» **To be done**:
Please copy the entries from the line containing "Task: Click the checkmark icon on Submit" through the end of the entries, both ends included, swapping "checkmark" for "tick" and keeping everything else the same. Leave the pictures out.

» **Material shown**:
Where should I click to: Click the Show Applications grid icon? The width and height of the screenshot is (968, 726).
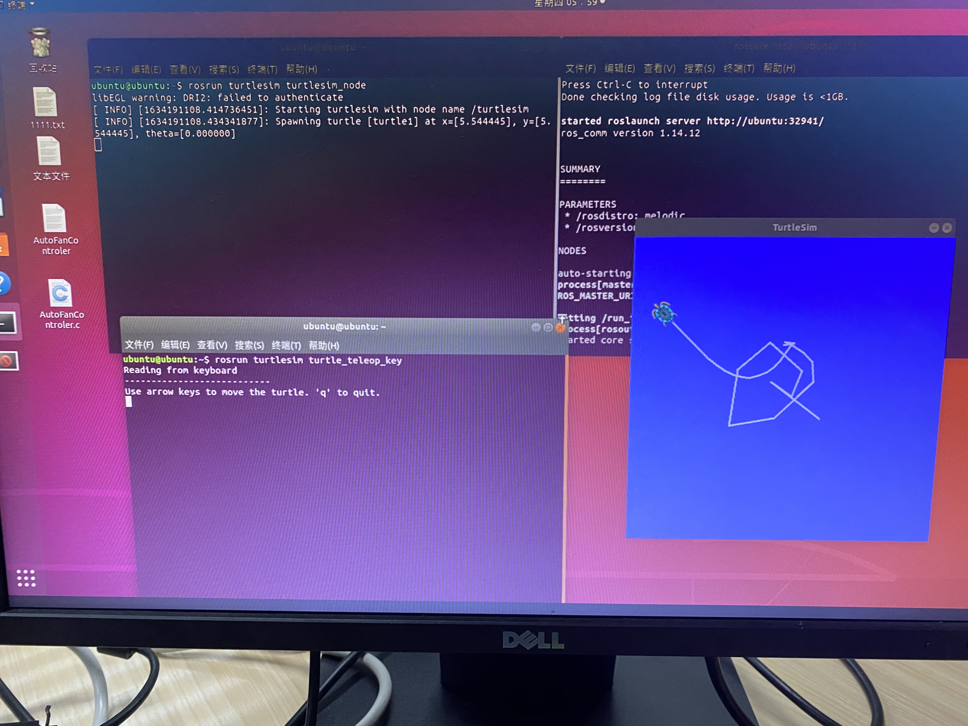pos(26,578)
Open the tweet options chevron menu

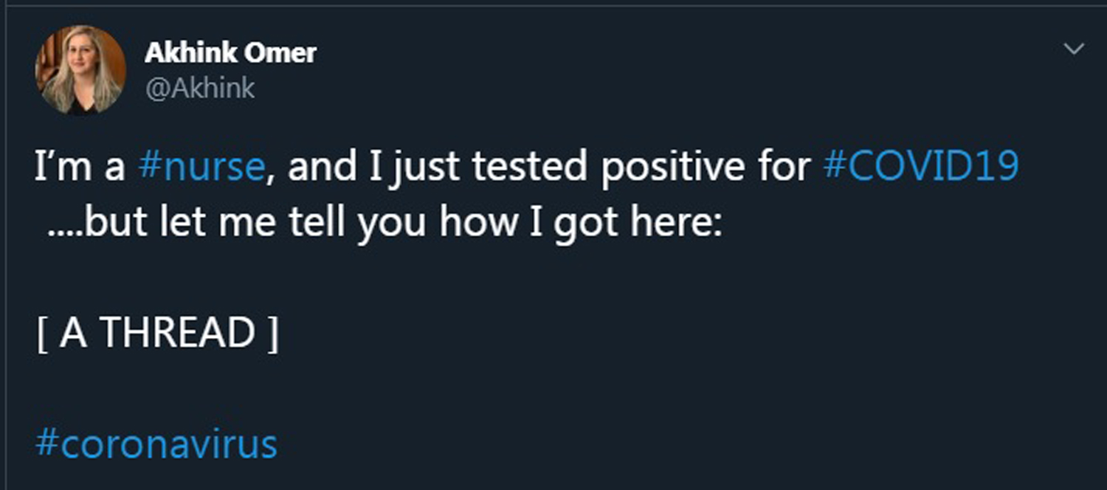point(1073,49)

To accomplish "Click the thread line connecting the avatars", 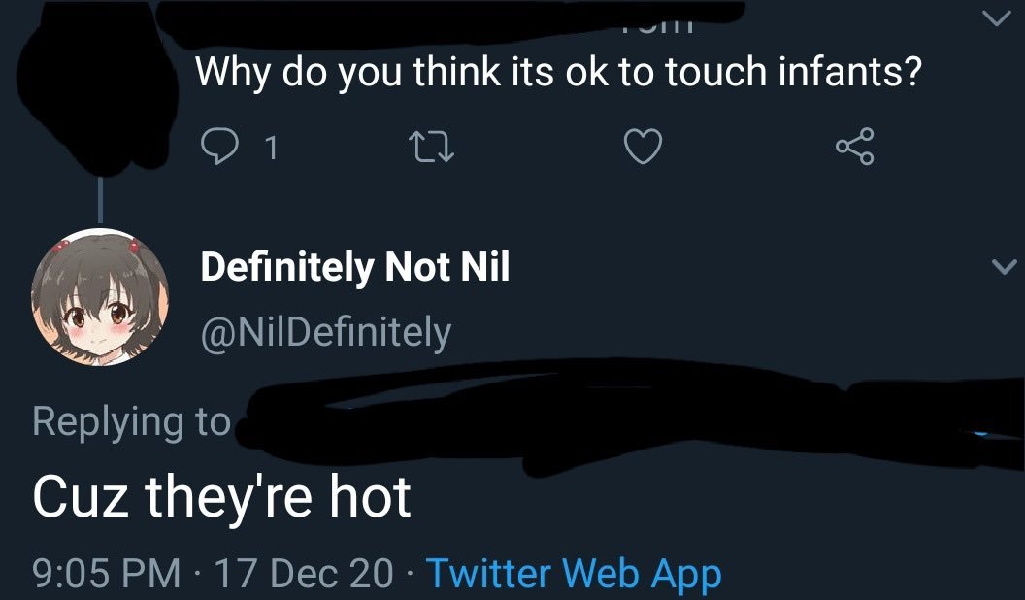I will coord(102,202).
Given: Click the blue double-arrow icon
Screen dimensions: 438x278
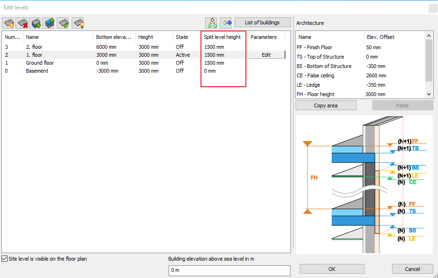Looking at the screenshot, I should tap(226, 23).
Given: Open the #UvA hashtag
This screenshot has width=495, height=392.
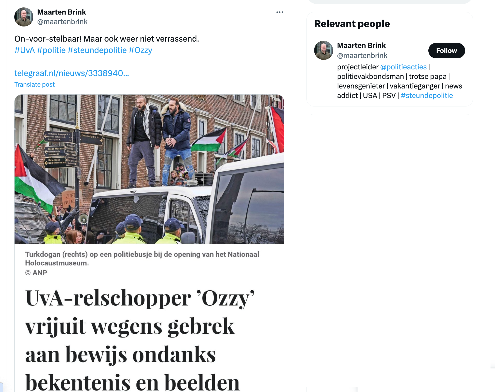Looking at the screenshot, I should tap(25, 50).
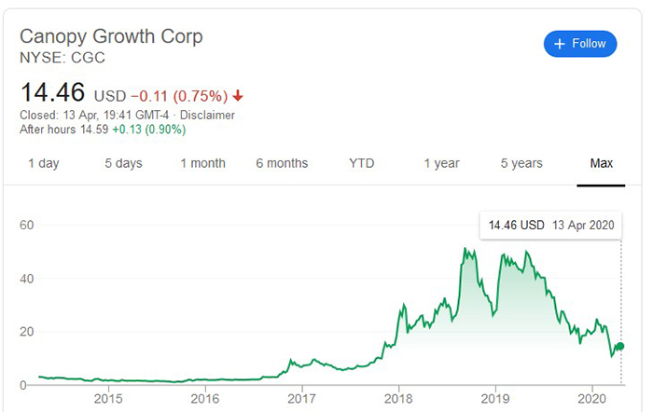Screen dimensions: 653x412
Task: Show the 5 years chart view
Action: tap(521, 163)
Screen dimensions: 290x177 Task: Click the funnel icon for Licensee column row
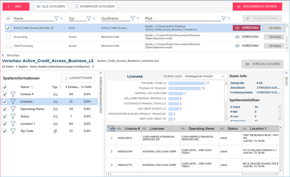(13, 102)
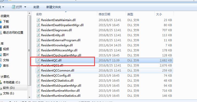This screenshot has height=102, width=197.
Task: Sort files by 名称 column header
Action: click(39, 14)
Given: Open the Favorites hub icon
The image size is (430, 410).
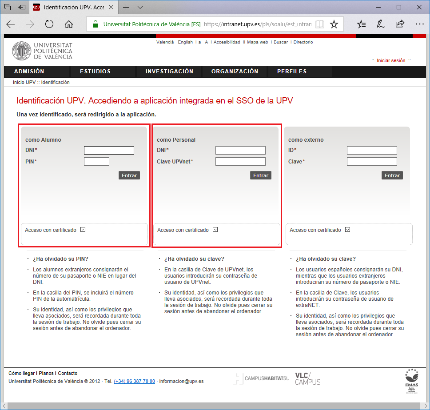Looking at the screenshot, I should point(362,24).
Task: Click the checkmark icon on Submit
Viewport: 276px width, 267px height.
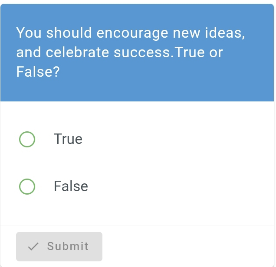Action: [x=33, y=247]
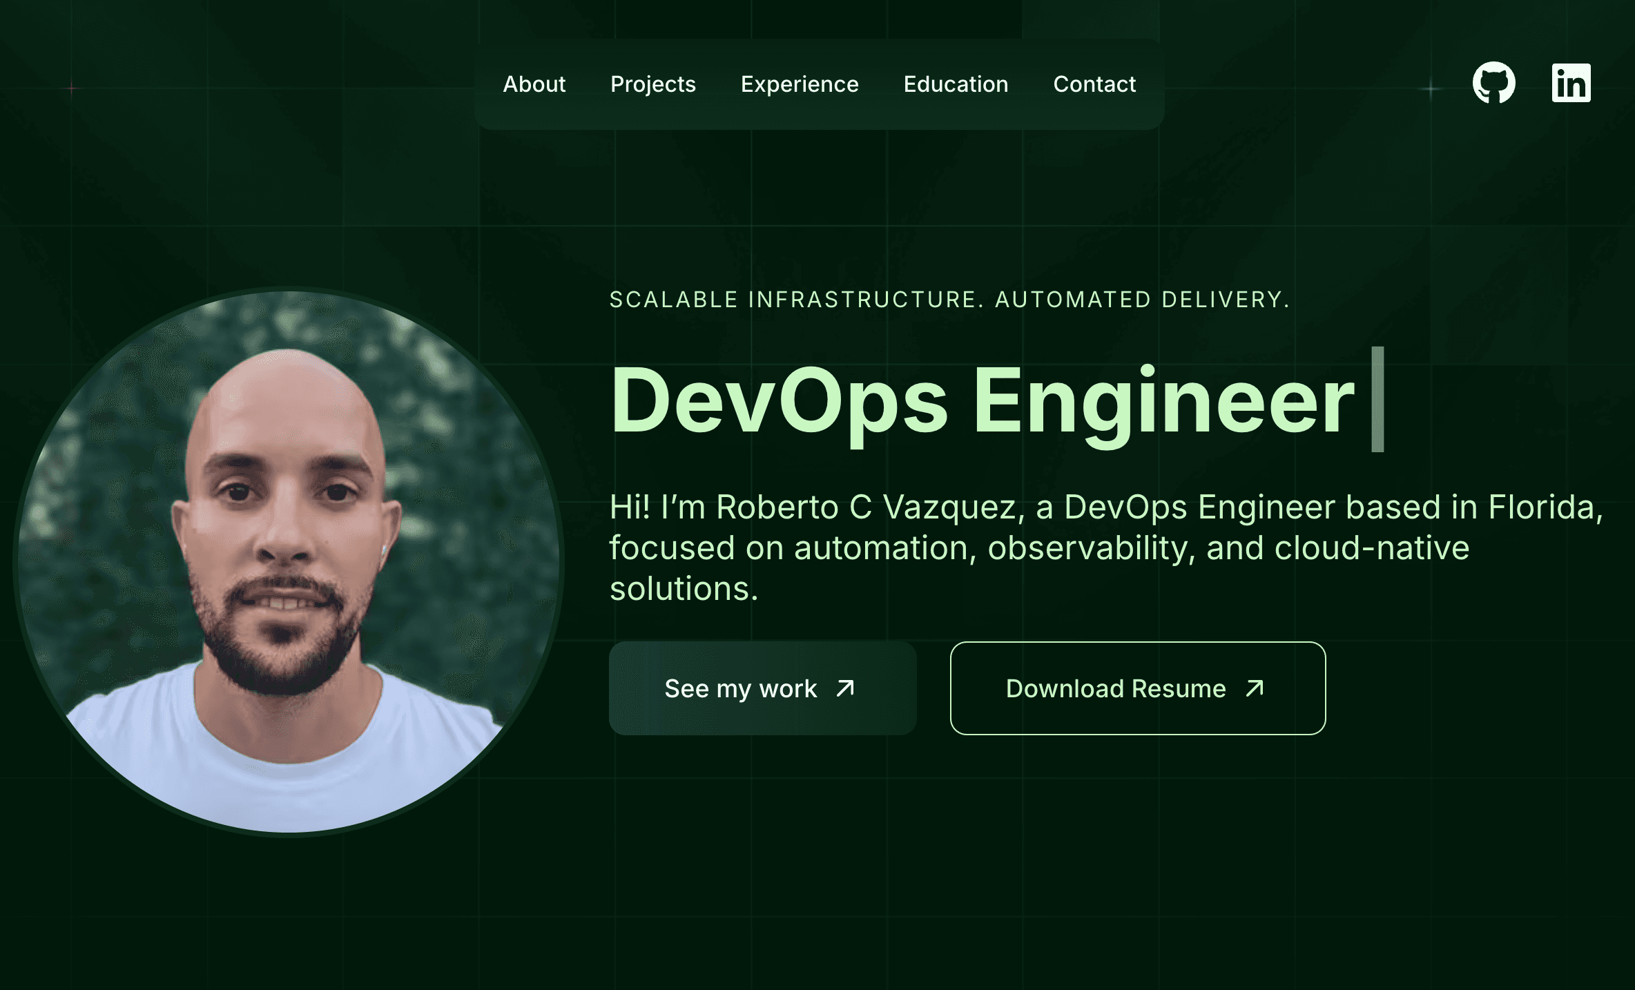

» **Finished answer**:
Task: Click the tick icon on Submit
Viewport: 276px width, 267px height.
Action: [x=33, y=247]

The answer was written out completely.